During the initial setup, we use the "argparse" module to handle instructions directly from the command line. It prompts for important details such as the path of the ZIP file, where to save the output CSV files, and how many files to handle at once (given that a single chunk typically comprises 1600 files.json.gz). This configuration ensures readiness for subsequent steps. Below is a list of the required arguments:
"zip_filename": the path to the ZIP file containing compressed JSON files.
"output_filenames": one or more filenames for the output CSV files.
"batch_size": number of files to process concurrently in each batch (default is 10).
"max_files": maximum number of files to process.
"max_workers": number of worker threads for concurrent processing (default is 2).
PeerExtractor() Class Initialization:
After the setup, the PeerExtractor class is initialized. This class takes the following parameters:
"zip_filename": the path to the ZIP file containing compressed JSON files.
"batch_size": the number of files to process concurrently in each batch, with a default value of 10.
"max_workers": the maximum number of threads for concurrent processing, with a default value of 2.
With the setup complete, the script begins working through the ZIP file. This method opens the ZIP file, identifies the relevant files, and then divides them into manageable batches (the size of which is determined by the user). This method oversees the entire process, ensuring smooth operation from start to finish.
Here's a detailed list of the arguments it takes:
- "csv_writer": an instance of the CSVWriter function used for writing CSV files. This logic was implemented primarily for testing purposes because, on average, every 1600 files need CSV conversion.
- If "max_files" is specified, the function limits the number of files processed, mainly for testing purposes. After that, the function processes files in batches using the "process_batch" method.
When dealing with a large number of files, often the best choice is to handle them in smaller groups. The batch method manages to divide the task into smaller parts that the script can handle more efficiently, without overloading the system, especially if one does not possess a performative machine. Here's a detailed list of the arguments it takes:
- "n": the size of each batch.
This generator method helps in splitting a large list into smaller chunks or batches, each of size n. It iterates over the input list and yields successive slices of the list, allowing for batch processing. As said, this method is useful in scenarios where processing the entire list at once would be inefficient or consume too much memory.
Once the files are grouped together, it's time to start working on them. This method concurrently processes a given batch of files using a thread pool managed by the ThreadPoolExecutor module. For each file in the batch, a separate thread is created to handle the file processing, which involves reading and extracting peer review items. The results from each thread are collected and combined into a single list. The use of concurrent threads allows multiple files to be processed simultaneously, significantly speeding up the overall processing time compared to sequential processing.

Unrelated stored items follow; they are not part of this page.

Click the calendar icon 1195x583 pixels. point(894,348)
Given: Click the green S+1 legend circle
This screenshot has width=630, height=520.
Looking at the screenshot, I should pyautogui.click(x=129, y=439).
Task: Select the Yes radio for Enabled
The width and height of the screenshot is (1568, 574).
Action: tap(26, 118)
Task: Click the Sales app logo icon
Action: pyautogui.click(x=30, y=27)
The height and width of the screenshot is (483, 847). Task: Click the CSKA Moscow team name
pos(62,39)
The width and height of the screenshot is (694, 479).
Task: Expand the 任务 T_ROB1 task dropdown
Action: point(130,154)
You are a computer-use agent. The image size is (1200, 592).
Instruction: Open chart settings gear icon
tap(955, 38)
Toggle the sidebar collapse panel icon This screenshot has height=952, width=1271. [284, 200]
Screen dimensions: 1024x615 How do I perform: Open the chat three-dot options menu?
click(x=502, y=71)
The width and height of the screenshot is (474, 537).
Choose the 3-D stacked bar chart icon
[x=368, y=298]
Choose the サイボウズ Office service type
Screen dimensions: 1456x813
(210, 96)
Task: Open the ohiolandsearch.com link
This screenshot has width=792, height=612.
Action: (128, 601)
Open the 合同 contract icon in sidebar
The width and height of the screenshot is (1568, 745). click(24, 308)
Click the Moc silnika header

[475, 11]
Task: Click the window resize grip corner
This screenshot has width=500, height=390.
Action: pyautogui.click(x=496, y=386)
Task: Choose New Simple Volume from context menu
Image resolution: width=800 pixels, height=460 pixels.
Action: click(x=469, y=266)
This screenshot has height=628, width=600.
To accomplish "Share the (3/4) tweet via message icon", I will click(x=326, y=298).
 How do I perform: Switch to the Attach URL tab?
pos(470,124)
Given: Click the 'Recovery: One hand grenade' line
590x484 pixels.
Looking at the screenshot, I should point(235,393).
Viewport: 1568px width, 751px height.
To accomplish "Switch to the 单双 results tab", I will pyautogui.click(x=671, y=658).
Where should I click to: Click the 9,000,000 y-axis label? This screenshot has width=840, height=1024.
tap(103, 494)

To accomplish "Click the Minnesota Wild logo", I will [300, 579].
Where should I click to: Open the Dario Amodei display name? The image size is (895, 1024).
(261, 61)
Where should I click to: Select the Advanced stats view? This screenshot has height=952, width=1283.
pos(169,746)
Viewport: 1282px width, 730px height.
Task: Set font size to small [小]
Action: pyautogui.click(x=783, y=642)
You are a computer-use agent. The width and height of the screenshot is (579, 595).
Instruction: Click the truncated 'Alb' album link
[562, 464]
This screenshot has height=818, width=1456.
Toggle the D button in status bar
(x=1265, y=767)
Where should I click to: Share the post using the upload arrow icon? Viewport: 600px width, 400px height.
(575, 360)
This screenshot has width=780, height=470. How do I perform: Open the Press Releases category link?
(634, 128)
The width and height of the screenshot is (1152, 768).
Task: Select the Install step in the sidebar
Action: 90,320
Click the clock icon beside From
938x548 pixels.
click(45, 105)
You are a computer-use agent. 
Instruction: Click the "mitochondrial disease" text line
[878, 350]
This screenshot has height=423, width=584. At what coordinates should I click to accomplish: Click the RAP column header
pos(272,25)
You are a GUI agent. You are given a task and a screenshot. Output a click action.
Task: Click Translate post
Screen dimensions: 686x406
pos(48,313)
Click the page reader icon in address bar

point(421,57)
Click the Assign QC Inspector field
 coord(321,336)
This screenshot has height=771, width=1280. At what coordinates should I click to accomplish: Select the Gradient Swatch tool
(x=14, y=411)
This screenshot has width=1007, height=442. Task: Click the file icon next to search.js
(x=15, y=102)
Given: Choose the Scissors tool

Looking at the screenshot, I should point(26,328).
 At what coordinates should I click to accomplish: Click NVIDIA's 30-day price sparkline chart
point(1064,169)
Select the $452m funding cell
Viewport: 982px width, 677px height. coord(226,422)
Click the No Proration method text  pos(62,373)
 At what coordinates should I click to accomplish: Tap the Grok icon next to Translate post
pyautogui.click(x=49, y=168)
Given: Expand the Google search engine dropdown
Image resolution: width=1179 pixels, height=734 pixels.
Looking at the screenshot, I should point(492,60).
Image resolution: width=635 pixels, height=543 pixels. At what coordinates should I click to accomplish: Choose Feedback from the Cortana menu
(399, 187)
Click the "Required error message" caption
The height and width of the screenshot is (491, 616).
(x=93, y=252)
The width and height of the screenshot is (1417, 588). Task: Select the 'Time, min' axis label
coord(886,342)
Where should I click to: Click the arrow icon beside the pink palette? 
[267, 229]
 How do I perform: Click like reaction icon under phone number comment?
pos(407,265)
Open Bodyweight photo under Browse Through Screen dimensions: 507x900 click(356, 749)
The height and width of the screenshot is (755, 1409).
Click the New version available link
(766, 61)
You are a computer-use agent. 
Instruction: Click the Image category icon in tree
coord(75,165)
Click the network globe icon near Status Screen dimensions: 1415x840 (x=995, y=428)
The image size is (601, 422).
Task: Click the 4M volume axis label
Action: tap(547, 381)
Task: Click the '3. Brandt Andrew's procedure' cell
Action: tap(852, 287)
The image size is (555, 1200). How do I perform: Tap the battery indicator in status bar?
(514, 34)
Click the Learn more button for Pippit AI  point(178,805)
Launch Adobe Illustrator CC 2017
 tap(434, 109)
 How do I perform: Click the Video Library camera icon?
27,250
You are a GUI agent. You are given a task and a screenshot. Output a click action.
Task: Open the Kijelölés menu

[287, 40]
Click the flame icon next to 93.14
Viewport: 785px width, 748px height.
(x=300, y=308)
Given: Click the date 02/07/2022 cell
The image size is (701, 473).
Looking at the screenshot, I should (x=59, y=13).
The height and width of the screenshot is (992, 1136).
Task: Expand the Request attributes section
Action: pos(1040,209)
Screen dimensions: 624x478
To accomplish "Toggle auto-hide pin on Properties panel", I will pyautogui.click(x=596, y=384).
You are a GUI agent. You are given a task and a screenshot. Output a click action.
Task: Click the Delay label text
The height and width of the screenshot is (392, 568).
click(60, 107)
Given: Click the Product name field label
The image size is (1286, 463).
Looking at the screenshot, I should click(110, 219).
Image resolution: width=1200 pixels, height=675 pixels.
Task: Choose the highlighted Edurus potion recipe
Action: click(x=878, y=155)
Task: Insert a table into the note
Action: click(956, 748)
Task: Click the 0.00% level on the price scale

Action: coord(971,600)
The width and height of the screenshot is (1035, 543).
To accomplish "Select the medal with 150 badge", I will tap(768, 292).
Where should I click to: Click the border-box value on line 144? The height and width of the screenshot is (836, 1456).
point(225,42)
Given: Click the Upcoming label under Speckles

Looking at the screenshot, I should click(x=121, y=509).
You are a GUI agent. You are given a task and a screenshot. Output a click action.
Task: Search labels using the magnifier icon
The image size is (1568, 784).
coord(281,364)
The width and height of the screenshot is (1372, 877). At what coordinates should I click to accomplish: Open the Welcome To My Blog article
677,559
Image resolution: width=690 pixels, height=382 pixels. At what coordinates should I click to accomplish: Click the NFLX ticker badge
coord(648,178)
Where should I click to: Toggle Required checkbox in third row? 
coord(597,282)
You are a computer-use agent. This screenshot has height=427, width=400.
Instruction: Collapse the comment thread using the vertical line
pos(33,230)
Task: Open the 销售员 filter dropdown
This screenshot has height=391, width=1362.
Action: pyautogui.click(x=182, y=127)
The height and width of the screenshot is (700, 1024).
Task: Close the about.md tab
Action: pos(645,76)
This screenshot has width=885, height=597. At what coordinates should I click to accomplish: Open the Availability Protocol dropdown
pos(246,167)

Now, this method reads and unpacks each file contained in the bigger ZIP file, getting it ready for further work. This careful approach ensures each file is handled properly. Here's a detailed list of the arguments it takes:
- "zip_file": the opened ZIP file object.
- "file_to_process": the file name to process.
"process_json_data" method:
The purpose of this method can be explained as essentially decompressing and decoding the JSON data. It then attempts to parse the string as JSON, handling potential parsing errors by logging any problematic data. Once parsed, the method checks the structure of the JSON data to determine if it contains a dictionary with an "items" key or is a list directly. This logic was implemented due to the fact that the structure of the data resulted in differences between peer review information and non-peer review information. Later, the method extracts peer review items from the JSON data by filtering the relevant JSON data.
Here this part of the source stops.